A sublime viciousness bites back like a snake as she celebrates her lover burning alive in a field. Beyond life, unlife yello burgeons in the Ocean seeded by the black ships. Think of the body unzipped by bourgeois insurgents, sliced from pubis to sternum; given a minimal ethical purchase and other devolved responsibilities. A skeletal figure or operative wire dolly is all that remains. We’ll do anything not to stop, especially when we discover we were always impersonal and labyrinthine, self-catalyzing and vast (33).
Snuff Memories, which might be termed a novel of speculative eroticism, effectuates this subtractive desire, a desire nonetheless distended by the pervasive magnetism of things-to-come and their iterated catastrophes: not only personal death, but ecological death, the death of the Sun and (extending this Platonic motif) of all Solar Transcendence.
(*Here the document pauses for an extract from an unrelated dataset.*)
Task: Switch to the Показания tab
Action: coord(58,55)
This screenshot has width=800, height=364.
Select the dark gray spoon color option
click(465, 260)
This book is a montage of texts, genres and perspectives – alternating between the subtractive eroticism of death-driven biomorphic bodies and the disindividuating mesh of all the alienating ‘moral powers’ haunting its ancient, demon-haunted Cosmos (technological, alien, theological). Konior summarises this better than I can in her cover blurb:
Unveiling like a tableau of ancient gods and deathly orgies, where “the universe is composed out of windowless monads each locked away and screaming,” this evocative novel is better called a theoretical installation. Each fragment documenting an erotic way to lose one’s humanity, this is a collection of nightmarish yet utopian miniature visions of sex, death, transformation, and pain, where human bodies are stretched beyond their capacity into mythical realms.
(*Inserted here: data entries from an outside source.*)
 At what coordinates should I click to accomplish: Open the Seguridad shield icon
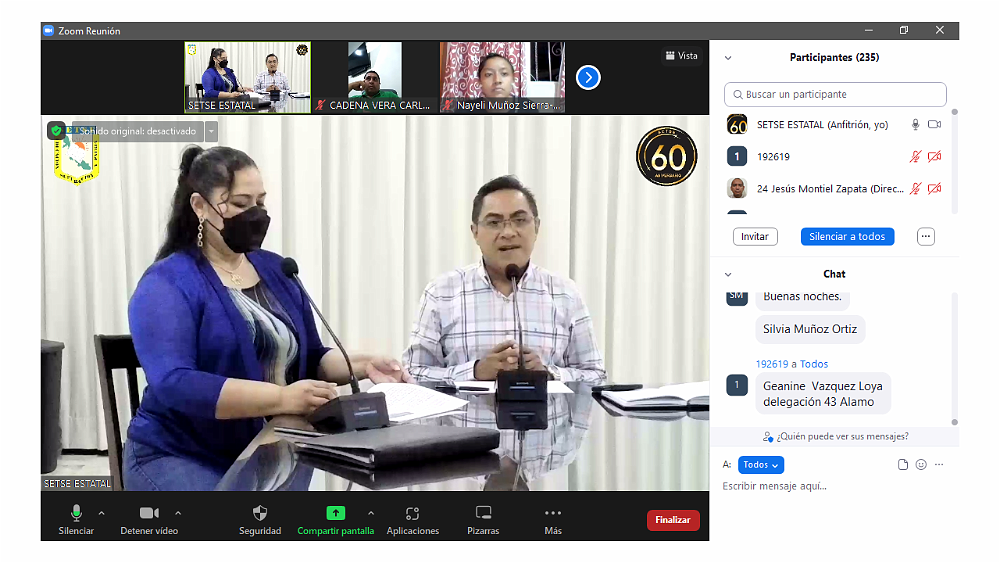pos(260,513)
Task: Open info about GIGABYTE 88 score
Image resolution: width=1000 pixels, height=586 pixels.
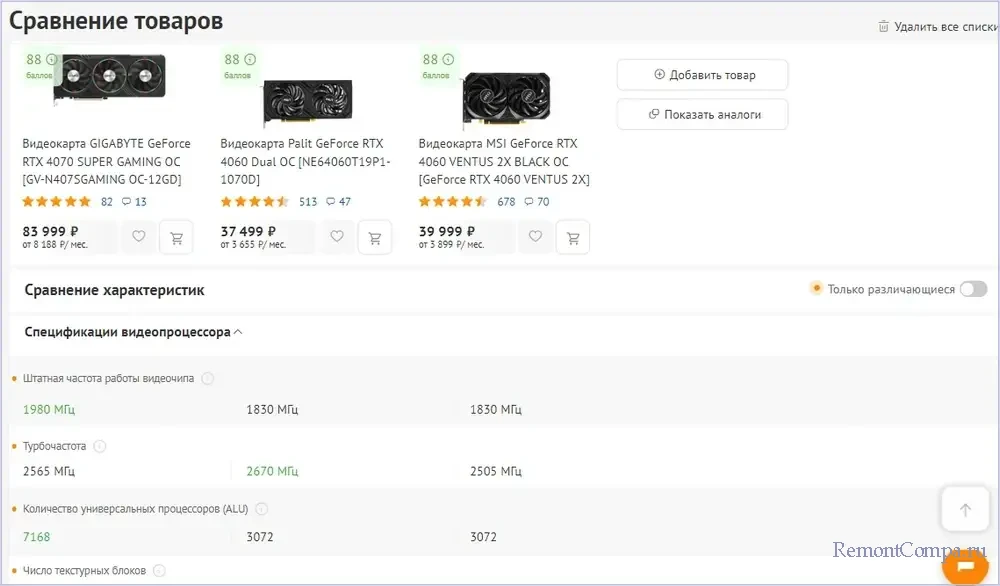Action: pos(52,60)
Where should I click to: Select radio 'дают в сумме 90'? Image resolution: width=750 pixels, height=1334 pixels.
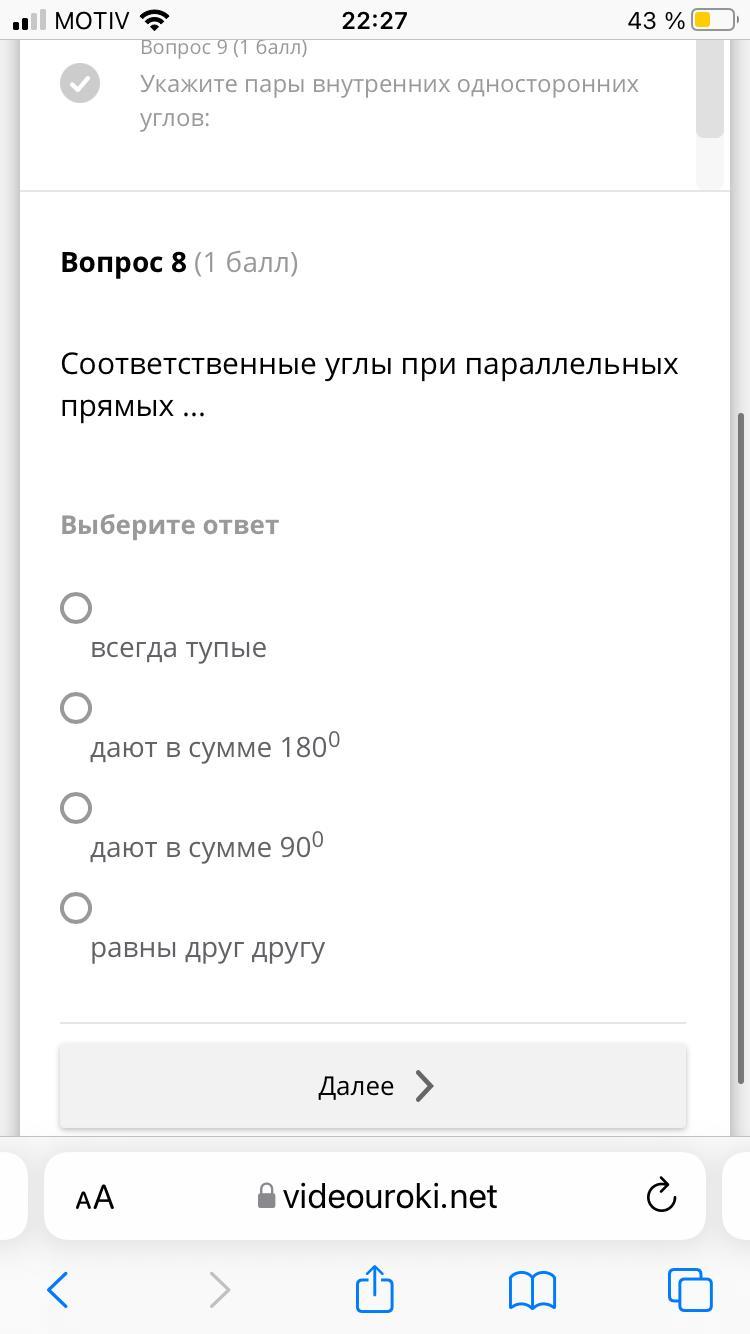[76, 808]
It is just a given that death and pain are what its characters ultimately crave, just as xenophilia is the libidinal presupposition of any posthumanism. Neither they nor I give explanation or apology for this. Its narrator, a hermaphroditic Wellsian Time Pilot, addresses its prime political operator, the Cabalist saying “Like you, I would die but cannot. Not in a way that might satisfy you.”
Later he reminisces about her dystopian project: “You told us the sun will strangle itself with or without our help – But, no matter, let’s help.”
Snuff Memories clearly does not resolve the ethical impasse of Speculative Posthumanism with which I began. To expand on Ireland’s earlier formulation:
The posthuman cannot be known before it is produced—so to know it, we must produce it. And until we really are swept up in these disorienting forces—merciless, murderous, erotic perhaps—we have literature.
Literature does not comfort or resolve the real; it exacerbates and translates it. To be sure, one might view SM as a hyperstitional romance, operating as a kind of ward or apotropaic against the forces it invokes, but here one cannot avoid complicity, or, I hope, a certain febrile pleasure.
Roden, D. 2021. Snuff Memories, Schism Press.